WORK REQUEST - In the data below, repeat the line containing "460x1568 pixels." and every following line exactly, up to and including the last line. Exclude pictures.

PROVIDED DATA -
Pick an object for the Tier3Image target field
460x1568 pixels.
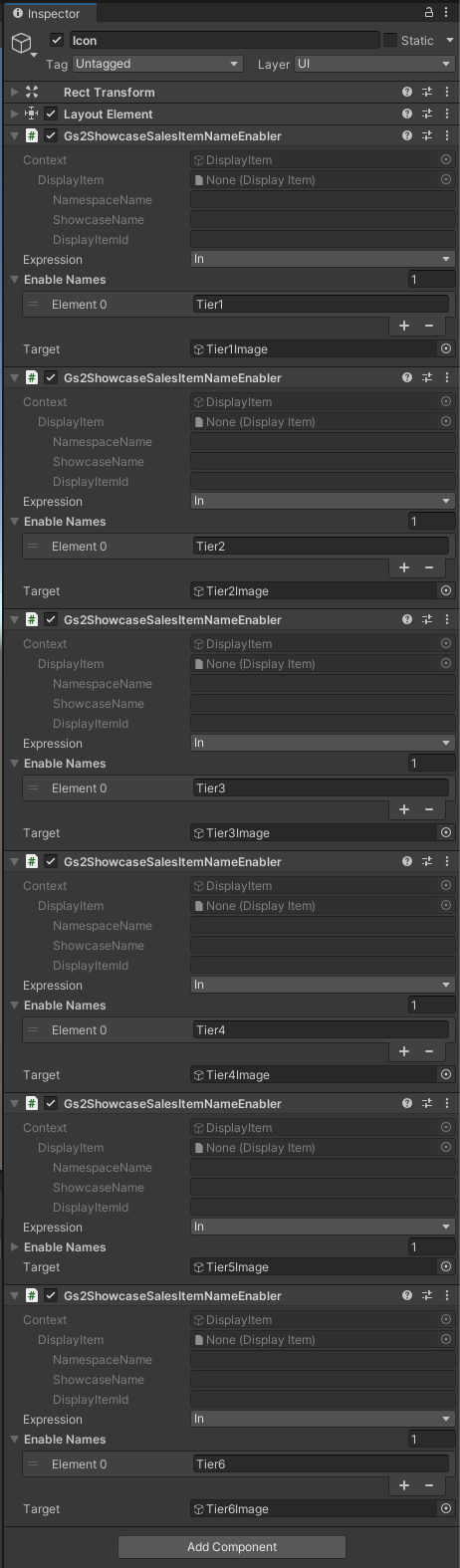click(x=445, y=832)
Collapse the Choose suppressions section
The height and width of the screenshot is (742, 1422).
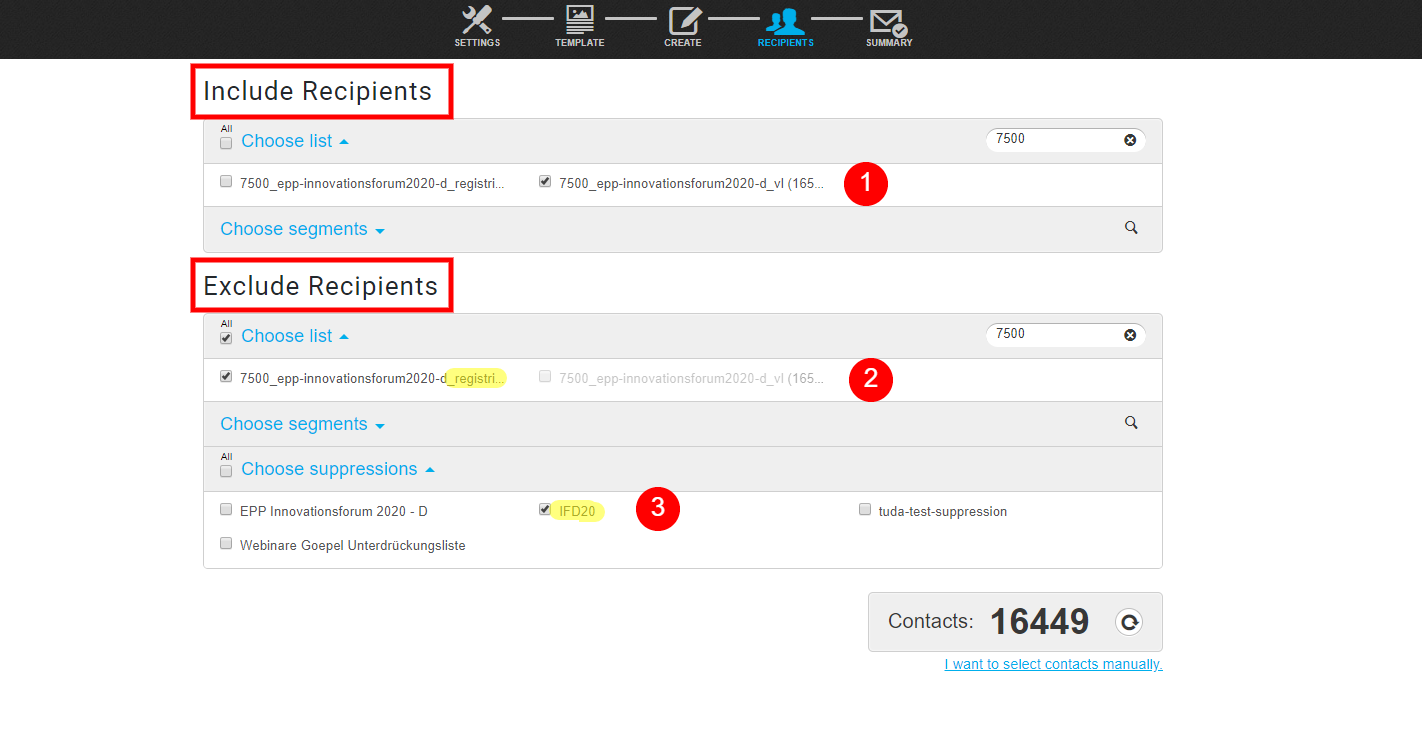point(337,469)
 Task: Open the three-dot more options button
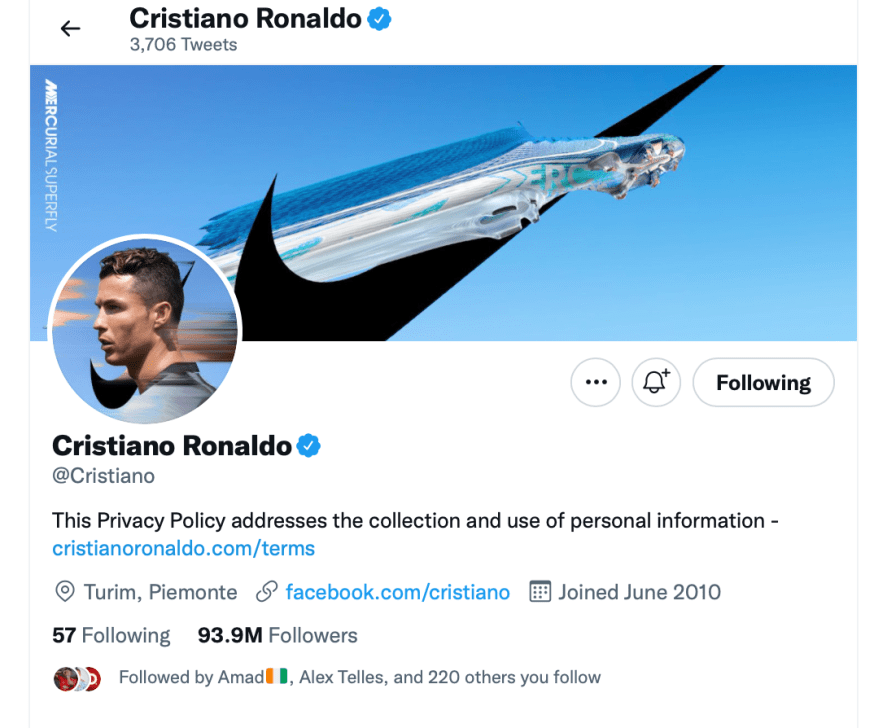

COMPLETED EXERCISE -
460x1568 pixels.
click(x=445, y=832)
Collapse the Choose suppressions section
The height and width of the screenshot is (742, 1422).
point(337,469)
 Task: Open the three-dot more options button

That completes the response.